8. Zoals blijkt uit de uitspraak van de Afdeling bestuursrechtspraak van de Raad van State (Afdeling) van 8 juli 2020, ECLI:NL:RVS:2020:1560 [2] , heeft de Afdeling verweerder gevolgd in diens standpunt dat een termijn van acht weken voor het houden van een eerste gehoor en een termijn van acht weken voor het bekend maken van een besluit op de aanvraag (het 8+8-weken model), passend is.
8.1
De Afdeling heeft in die uitspraak voorts het volgende overwogen: “
In asielzaken houdt de rechter er rekening mee dat de staatssecretaris aanvragen binnen een redelijke termijn moet hebben behandeld. Dit aspect van behoorlijk bestuur is een algemeen beginsel van het Unierecht waaraan de rechter toetst (arrest van het Hof van Justitie van 8 mei 2014, H.N., ECLI:EU:C:2014:302, punten 49, 50 en 56). Artikel 31, vijfde lid, van de Procedurerichtlijn verplicht lidstaten procedures in elk geval uiterlijk binnen 21 maanden af te ronden. De rechter stelt dus geen onnodig lange nadere termijn en neemt in ieder geval de bovengrens van 21 maanden in acht”.
8.2
De rechtbank stelt vast dat in deze zaak sinds de datum van de aanvraag meer dan 21 maanden zijn verstreken. Daarom ziet de rechtbank, met inachtneming van de bovenstaande overweging van de Afdeling, aanleiding om een andere termijn op te leggen dan (conform het 8+8 weken model) in totaal zestien weken. De rechtbank acht een termijn van acht weken in dit geval niet onnodig lang en niet onrealistisch kort. De rechtbank zal verweerder dan ook opdragen om binnen acht weken na verzending van de uitspraak een besluit op de aanvraag bekend te maken.
9. Met toepassing van artikel 8:55d, tweede lid, van de Awb bepaalt de rechtbank dat verweerder een dwangsom van € 200,- moet betalen voor elke dag waarmee de beslistermijn nu nog wordt overschreden, met een maximum van € 15.000,-. Er is aanleiding voor deze hogere dwangsom omdat verweerder, ondanks dat eiseres al eerder een gegrond beroep heeft ingesteld tegen het niet tijdig beslissen, nog steeds geen besluit bekend heeft gemaakt.
10. Er bestaat aanleiding voor een proceskostenveroordeling.
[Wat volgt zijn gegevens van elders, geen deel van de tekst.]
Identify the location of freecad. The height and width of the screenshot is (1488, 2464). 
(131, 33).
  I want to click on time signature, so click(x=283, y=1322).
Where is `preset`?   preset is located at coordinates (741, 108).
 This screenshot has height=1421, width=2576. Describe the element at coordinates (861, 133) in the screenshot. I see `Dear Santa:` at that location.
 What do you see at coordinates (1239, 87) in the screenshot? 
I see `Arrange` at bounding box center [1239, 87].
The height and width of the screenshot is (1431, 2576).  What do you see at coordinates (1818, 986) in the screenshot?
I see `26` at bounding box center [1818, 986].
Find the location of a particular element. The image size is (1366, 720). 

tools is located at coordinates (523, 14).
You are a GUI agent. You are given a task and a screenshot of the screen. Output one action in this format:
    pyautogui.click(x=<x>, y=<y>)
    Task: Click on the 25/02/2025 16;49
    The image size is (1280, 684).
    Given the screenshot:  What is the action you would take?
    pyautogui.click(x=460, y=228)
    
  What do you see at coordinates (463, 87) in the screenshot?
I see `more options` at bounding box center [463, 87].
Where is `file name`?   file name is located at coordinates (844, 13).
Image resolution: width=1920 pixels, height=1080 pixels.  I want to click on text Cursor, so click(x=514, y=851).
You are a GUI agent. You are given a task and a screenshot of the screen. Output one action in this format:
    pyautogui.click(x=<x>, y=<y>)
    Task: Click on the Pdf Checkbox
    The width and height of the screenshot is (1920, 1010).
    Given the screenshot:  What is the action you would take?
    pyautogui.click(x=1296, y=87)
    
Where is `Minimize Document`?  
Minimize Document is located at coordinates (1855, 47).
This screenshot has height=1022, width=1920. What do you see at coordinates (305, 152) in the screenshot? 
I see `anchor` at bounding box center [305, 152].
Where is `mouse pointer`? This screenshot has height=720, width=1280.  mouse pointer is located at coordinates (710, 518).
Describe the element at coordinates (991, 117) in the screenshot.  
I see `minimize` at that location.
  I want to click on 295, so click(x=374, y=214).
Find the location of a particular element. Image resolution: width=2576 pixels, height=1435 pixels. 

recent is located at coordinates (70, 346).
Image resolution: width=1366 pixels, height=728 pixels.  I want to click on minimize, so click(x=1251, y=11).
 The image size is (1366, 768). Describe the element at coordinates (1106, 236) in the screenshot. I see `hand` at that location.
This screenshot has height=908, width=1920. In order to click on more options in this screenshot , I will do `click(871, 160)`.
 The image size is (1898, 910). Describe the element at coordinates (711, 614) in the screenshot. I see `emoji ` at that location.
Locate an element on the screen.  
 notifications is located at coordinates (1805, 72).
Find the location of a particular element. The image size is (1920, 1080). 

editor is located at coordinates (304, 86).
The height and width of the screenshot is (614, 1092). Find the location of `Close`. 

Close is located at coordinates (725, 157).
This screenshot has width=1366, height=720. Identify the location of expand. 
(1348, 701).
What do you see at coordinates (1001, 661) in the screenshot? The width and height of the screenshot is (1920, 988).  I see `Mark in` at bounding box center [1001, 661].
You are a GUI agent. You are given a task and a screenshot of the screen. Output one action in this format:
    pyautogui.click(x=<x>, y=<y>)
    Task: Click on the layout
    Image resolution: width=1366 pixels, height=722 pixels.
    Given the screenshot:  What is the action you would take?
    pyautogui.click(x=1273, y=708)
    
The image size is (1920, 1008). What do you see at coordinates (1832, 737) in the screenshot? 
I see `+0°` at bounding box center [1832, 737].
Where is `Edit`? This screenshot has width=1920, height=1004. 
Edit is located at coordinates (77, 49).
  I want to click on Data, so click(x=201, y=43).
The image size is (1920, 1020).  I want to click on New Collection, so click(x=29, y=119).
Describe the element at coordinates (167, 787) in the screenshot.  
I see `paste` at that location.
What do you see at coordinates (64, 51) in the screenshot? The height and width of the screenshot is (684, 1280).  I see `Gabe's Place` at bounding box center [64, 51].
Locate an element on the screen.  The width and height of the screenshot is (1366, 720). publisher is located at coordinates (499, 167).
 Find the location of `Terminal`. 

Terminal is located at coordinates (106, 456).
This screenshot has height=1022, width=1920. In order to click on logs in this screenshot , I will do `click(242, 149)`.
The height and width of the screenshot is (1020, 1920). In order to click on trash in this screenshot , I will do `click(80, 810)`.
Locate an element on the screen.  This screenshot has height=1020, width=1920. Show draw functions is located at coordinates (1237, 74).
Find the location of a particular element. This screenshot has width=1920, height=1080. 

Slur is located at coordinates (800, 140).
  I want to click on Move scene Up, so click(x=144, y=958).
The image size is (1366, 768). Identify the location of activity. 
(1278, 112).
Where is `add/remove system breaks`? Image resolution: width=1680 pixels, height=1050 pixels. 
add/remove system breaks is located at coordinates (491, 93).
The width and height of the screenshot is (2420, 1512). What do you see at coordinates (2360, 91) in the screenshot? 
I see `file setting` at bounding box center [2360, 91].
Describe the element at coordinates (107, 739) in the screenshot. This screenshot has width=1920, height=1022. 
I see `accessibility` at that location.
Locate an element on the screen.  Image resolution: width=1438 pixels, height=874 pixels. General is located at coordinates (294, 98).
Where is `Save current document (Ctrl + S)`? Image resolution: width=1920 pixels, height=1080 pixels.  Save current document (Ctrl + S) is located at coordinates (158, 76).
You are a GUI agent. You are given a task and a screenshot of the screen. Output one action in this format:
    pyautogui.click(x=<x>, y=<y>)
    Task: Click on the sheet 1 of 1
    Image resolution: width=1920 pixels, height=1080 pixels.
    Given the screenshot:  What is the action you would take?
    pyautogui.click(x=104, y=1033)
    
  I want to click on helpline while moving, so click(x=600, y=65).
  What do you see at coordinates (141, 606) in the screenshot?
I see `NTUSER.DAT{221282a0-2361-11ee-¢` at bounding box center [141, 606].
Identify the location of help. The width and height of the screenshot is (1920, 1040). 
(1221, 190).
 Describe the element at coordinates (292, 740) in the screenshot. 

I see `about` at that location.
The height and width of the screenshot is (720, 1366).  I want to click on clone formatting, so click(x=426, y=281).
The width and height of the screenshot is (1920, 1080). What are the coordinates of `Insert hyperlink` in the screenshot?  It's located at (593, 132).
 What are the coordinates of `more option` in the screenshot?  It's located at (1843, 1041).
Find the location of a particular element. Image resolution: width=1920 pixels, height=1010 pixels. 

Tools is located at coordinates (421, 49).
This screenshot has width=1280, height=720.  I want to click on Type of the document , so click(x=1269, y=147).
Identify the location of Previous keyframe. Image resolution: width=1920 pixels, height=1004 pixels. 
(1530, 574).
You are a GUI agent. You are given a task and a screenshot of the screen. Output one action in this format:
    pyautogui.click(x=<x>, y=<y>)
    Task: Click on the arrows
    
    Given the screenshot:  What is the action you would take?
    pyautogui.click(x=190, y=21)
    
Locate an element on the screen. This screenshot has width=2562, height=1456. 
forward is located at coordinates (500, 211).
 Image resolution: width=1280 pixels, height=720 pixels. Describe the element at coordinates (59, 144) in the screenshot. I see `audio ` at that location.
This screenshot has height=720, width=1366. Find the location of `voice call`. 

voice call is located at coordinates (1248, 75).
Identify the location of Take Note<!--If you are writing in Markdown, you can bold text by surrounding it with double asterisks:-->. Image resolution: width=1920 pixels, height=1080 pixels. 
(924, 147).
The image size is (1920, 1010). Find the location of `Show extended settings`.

Deze kosten zijn op de voet van het Besluit proceskosten bestuursrecht voor de door een derde beroepsmatig verleende rechtsbijstand vastgesteld op € 267,- (1 punt voor het indienen van het beroepschrift met een waarde per punt van € 534, -, met een wegingsfactor 0,5).

Beslissing

De rechtbank:
  • verklaart het beroep gegrond;
  • draagt verweerder op om binnen acht weken na de dag van verzending van deze uitspraak een besluit op de aanvraag bekend te maken;
  • bepaalt dat verweerder aan eiseres een dwangsom van € 200,- verbeurt voor elke dag waarmee hij de hiervoor genoemde termijn overschrijdt, met een maximum van
€ 15.000,-;
- veroordeelt verweerder in de proceskosten van eiseres tot een bedrag van € 267,-.
Deze uitspraak is gedaan door mr. E. Hoekstra, rechter, in aanwezigheid van J. Poeles, griffier.
Deze uitspraak is gedaan en bekendgemaakt op de hieronder vermelde datum.
De uitspraak wordt openbaar gemaakt op de eerstvolgende donderdag na deze datum.
Rechtsmiddel
Tegen deze uitspraak kan verzet worden ingesteld bij deze rechtbank binnen zes weken na de dag van bekendmaking. De indiener van het verzetschrift kan daarbij vragen in de gelegenheid te worden gesteld over het verzet te worden gehoord.

Voetnoten

1.Afdeling bestuursrechtspraak van de Raad van State (Afdeling) 24 december 2019, ECLI:NL:RVS:2019:4403.
2.Bevestigd in de uitspraak van de Afdeling van 16 december 2020, ECLI:NL:RVS:2020:3015.